# Your task
Pull every line that includes the word "parole" from the data.
--- START ---
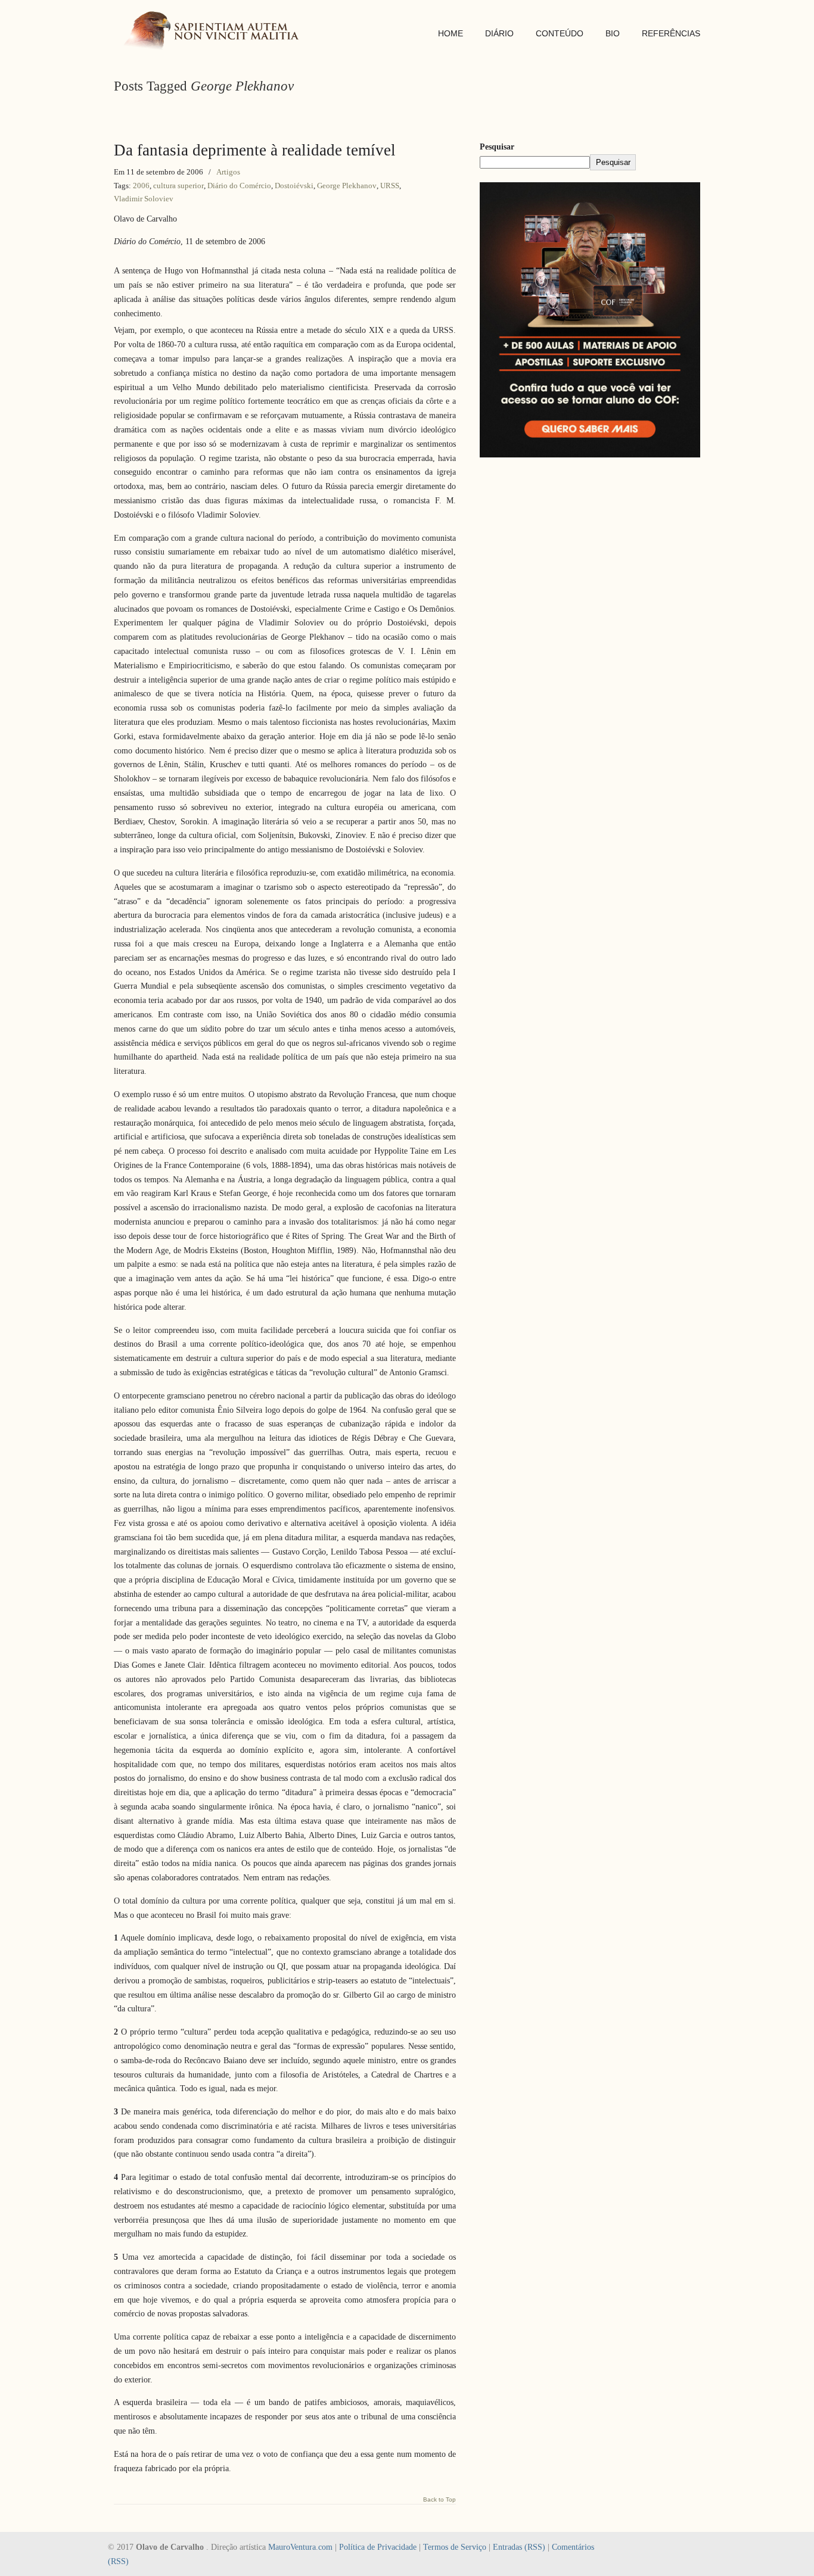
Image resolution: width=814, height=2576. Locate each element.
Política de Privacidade (378, 2547)
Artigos (228, 171)
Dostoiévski (294, 185)
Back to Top (439, 2500)
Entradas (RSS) (519, 2547)
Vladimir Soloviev (143, 198)
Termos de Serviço (454, 2547)
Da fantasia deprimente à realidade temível (255, 150)
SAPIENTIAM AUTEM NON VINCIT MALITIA (215, 32)
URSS (389, 185)
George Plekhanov (347, 185)
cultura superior (178, 185)
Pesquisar (497, 146)
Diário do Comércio (239, 185)
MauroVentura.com (300, 2547)
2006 (141, 185)
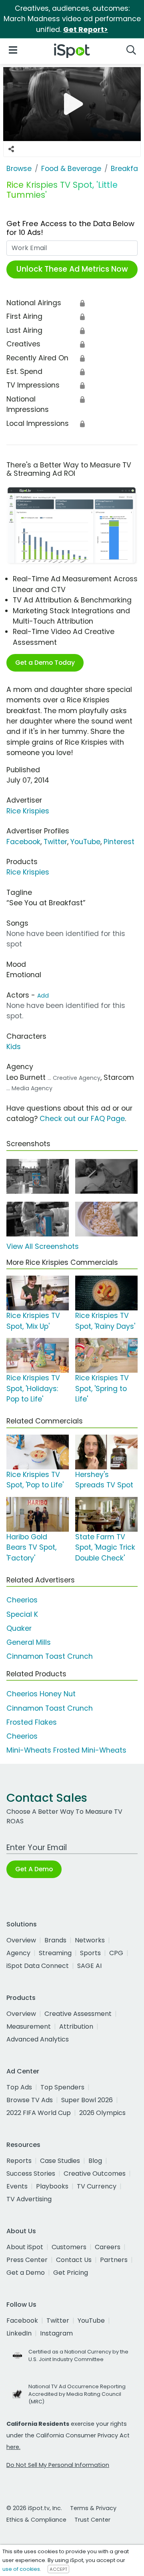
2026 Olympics (102, 2112)
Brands (55, 1940)
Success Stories (30, 2173)
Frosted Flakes (31, 1722)
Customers (69, 2247)
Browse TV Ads (29, 2100)
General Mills (28, 1642)
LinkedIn (19, 2333)
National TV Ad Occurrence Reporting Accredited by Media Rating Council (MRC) (77, 2394)
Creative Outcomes (95, 2173)
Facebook (23, 842)
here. (13, 2447)
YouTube (85, 842)
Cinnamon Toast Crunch (49, 1656)
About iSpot (24, 2247)
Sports (90, 1953)
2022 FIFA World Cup (38, 2112)
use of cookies (21, 2569)
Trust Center (92, 2520)
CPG (116, 1953)
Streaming (55, 1953)
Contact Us (74, 2259)
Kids (13, 1046)
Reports (19, 2160)
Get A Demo (34, 1869)
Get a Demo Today (45, 662)
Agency (18, 1953)
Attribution (76, 2026)
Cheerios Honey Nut (41, 1694)
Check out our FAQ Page (82, 1118)
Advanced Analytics (37, 2039)
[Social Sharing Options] (11, 149)
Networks (90, 1940)
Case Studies (60, 2160)
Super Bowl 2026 (87, 2100)
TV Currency (96, 2186)
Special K (22, 1614)
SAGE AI (89, 1965)
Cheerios (22, 1600)
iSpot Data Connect (37, 1965)
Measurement (28, 2026)
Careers (107, 2247)
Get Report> (85, 29)
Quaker (19, 1628)
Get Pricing (70, 2272)
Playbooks (52, 2186)
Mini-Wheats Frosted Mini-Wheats (66, 1750)
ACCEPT (58, 2569)
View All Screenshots (42, 1246)
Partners (114, 2259)
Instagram (56, 2333)
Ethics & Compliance (36, 2520)
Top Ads (19, 2087)
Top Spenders (62, 2087)
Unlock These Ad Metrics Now (72, 269)
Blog (95, 2160)
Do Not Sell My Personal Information (57, 2465)
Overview (21, 1940)
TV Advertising (29, 2199)
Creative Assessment (78, 2013)
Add (43, 996)
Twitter (55, 842)
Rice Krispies (27, 811)
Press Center (27, 2259)
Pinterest (119, 842)
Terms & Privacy (93, 2508)
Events (17, 2186)
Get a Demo (25, 2272)
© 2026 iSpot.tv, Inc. (34, 2508)
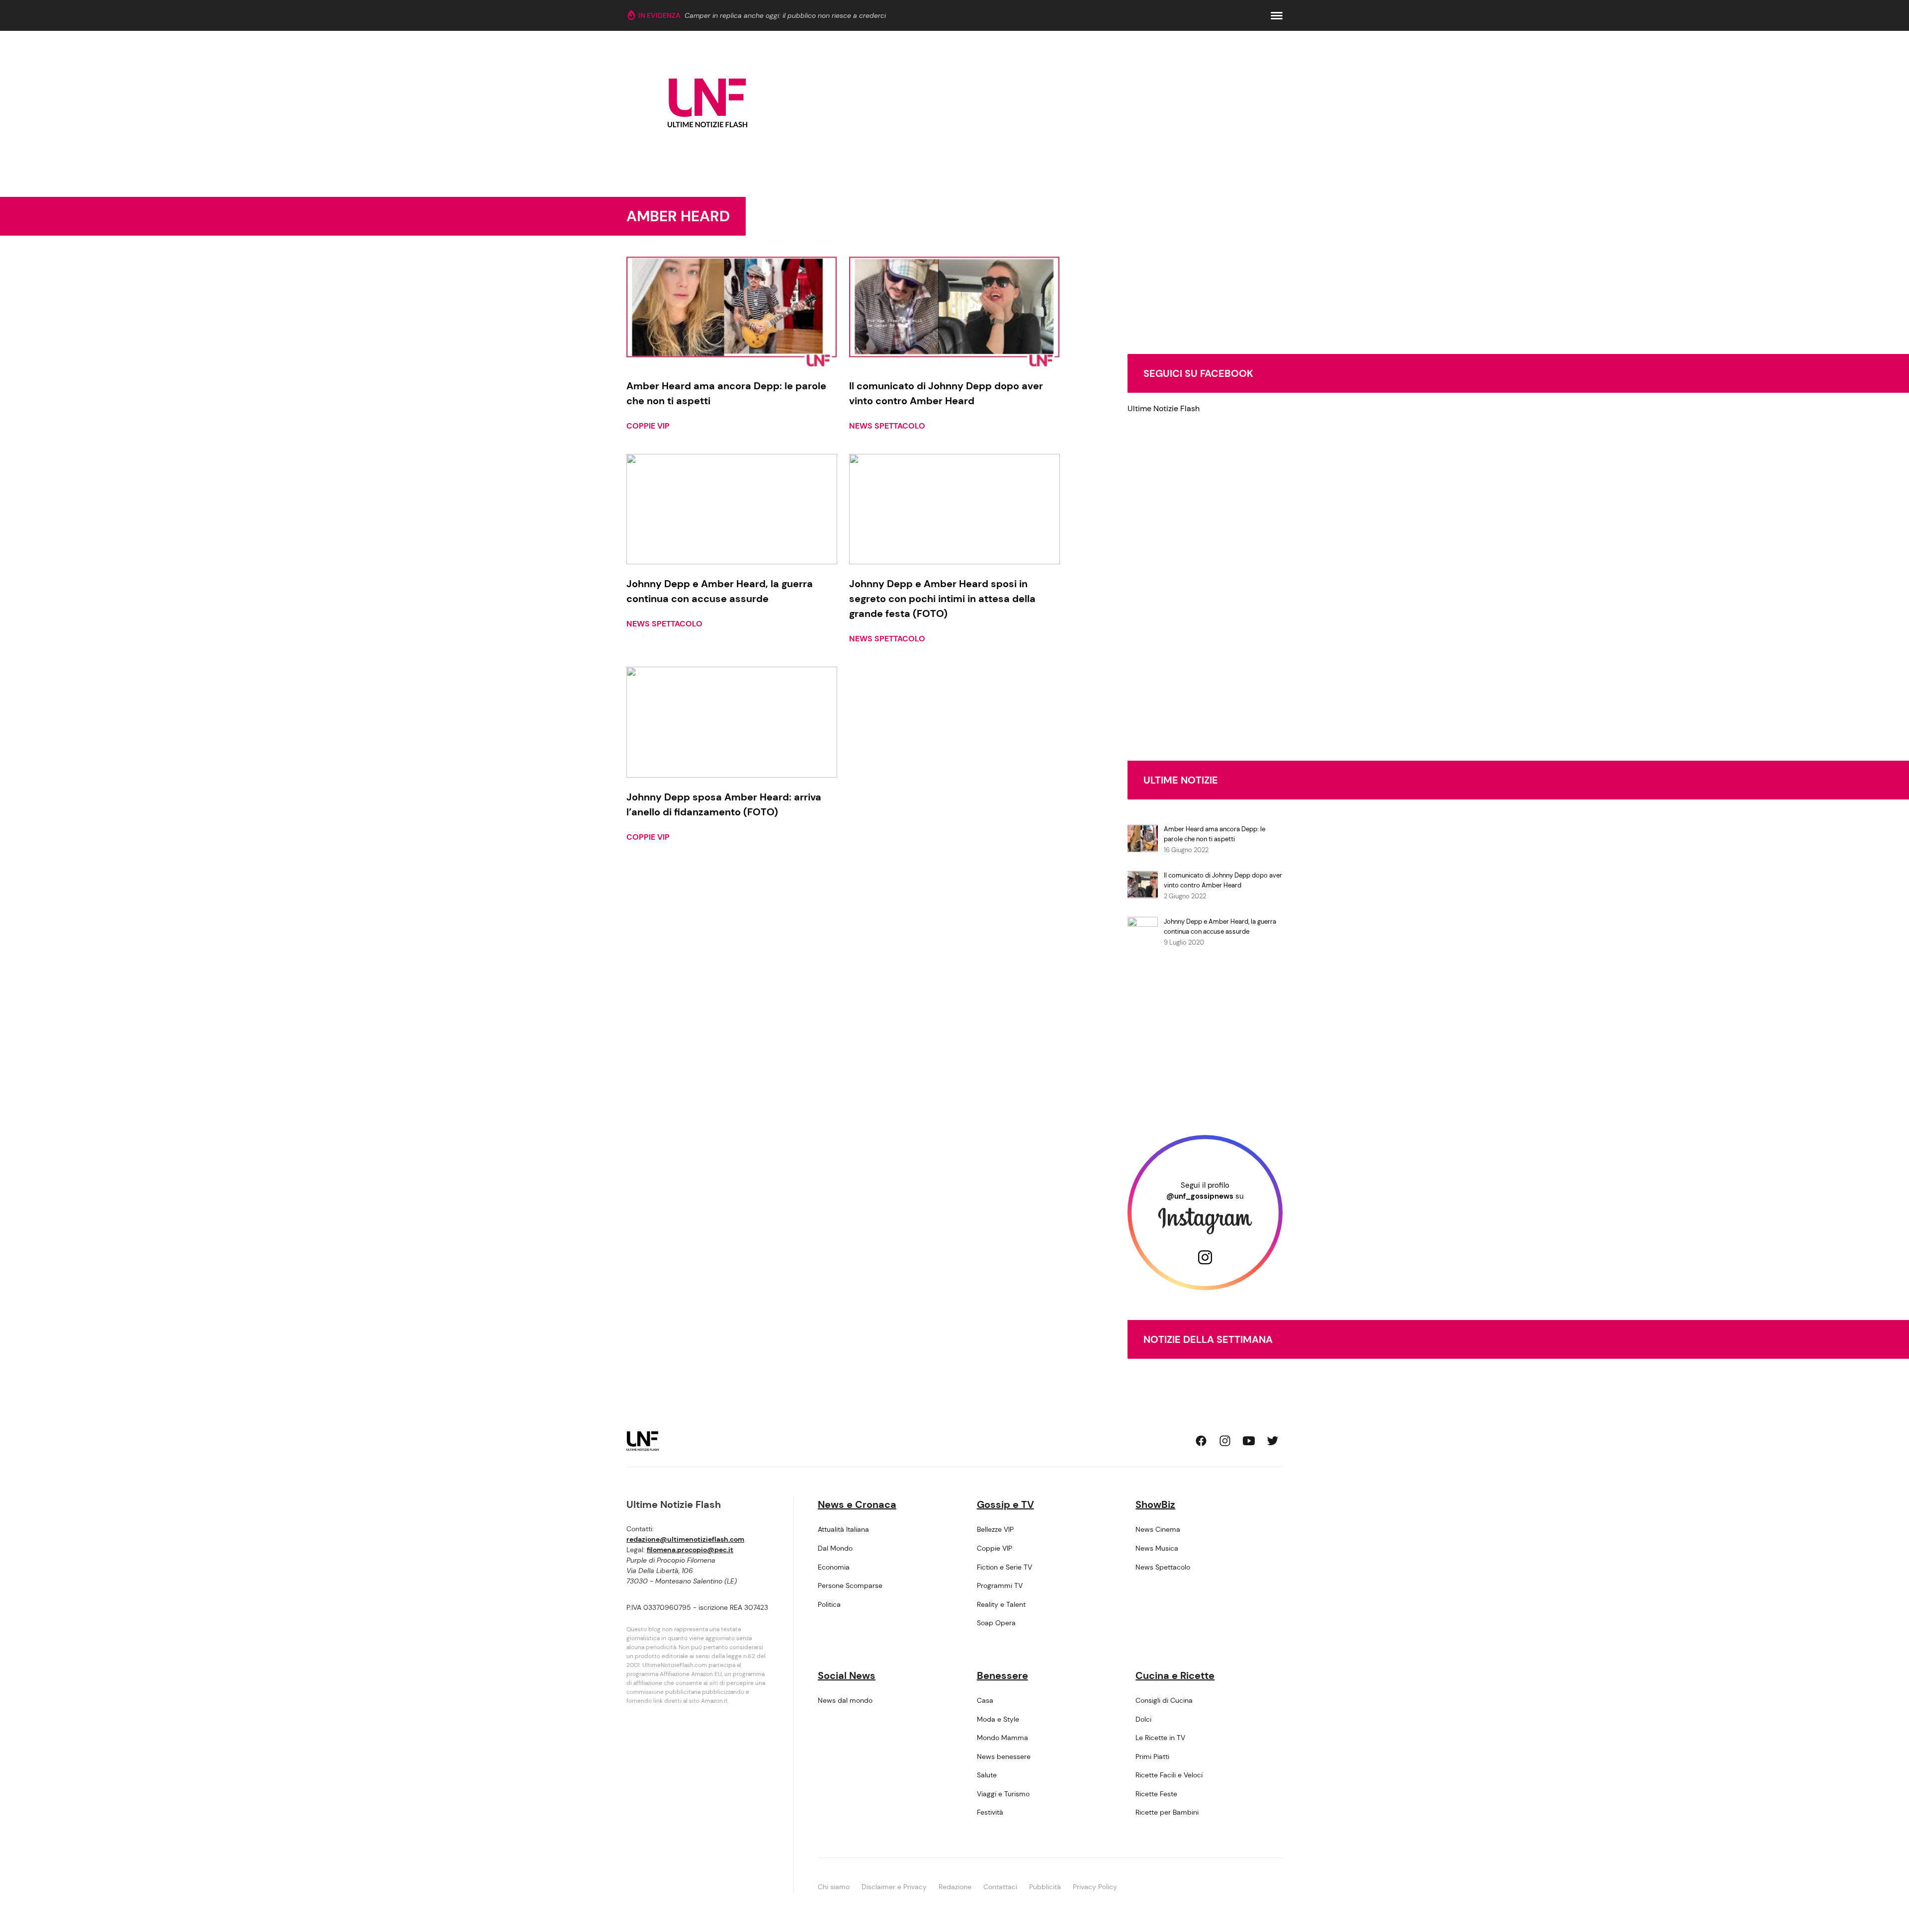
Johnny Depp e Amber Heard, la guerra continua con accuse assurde (1220, 926)
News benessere (1004, 1756)
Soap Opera (996, 1622)
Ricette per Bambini (1167, 1812)
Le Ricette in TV (1160, 1737)
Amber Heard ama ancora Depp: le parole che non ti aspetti (1214, 834)
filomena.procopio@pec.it (690, 1549)
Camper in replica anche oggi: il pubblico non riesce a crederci (785, 15)
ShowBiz (1155, 1504)
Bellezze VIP (995, 1529)
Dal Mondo (835, 1548)
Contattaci (1000, 1886)
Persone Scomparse (850, 1585)
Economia (834, 1567)
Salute (987, 1774)
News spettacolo (887, 426)
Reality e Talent (1001, 1604)
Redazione (955, 1886)
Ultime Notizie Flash (1164, 408)
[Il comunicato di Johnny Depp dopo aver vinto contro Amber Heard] (954, 311)
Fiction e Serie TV (1004, 1567)
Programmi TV (1000, 1585)
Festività (990, 1812)
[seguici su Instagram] (1225, 1441)
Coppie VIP (648, 426)
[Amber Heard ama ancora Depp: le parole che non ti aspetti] (731, 311)
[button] (1277, 15)
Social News (846, 1675)
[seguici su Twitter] (1273, 1441)
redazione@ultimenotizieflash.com (685, 1539)
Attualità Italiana (843, 1529)
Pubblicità (1045, 1886)
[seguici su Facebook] (1201, 1441)
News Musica (1156, 1548)
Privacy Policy (1095, 1886)
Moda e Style (998, 1719)
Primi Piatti (1152, 1756)
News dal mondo (845, 1700)
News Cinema (1157, 1529)
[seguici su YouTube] (1249, 1441)
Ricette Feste (1156, 1793)
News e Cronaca (857, 1504)
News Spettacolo (1162, 1567)
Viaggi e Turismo (1003, 1793)
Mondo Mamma (1002, 1737)
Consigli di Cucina (1164, 1700)
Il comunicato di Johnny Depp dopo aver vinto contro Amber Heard (1223, 880)
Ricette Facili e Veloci (1169, 1774)
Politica (829, 1604)
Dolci (1143, 1719)
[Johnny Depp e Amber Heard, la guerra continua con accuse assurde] (731, 509)
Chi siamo (834, 1886)
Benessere (1002, 1675)
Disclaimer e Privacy (894, 1886)
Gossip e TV (1005, 1504)
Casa (985, 1700)
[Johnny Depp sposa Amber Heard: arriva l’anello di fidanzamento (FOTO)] (731, 722)
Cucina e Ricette (1175, 1675)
--- END ---
# Written reply
Amber Heard ama ancora Depp: le parole che non ti aspetti (1214, 834)
[Amber Heard ama ancora Depp: le parole che non ti aspetti] (731, 311)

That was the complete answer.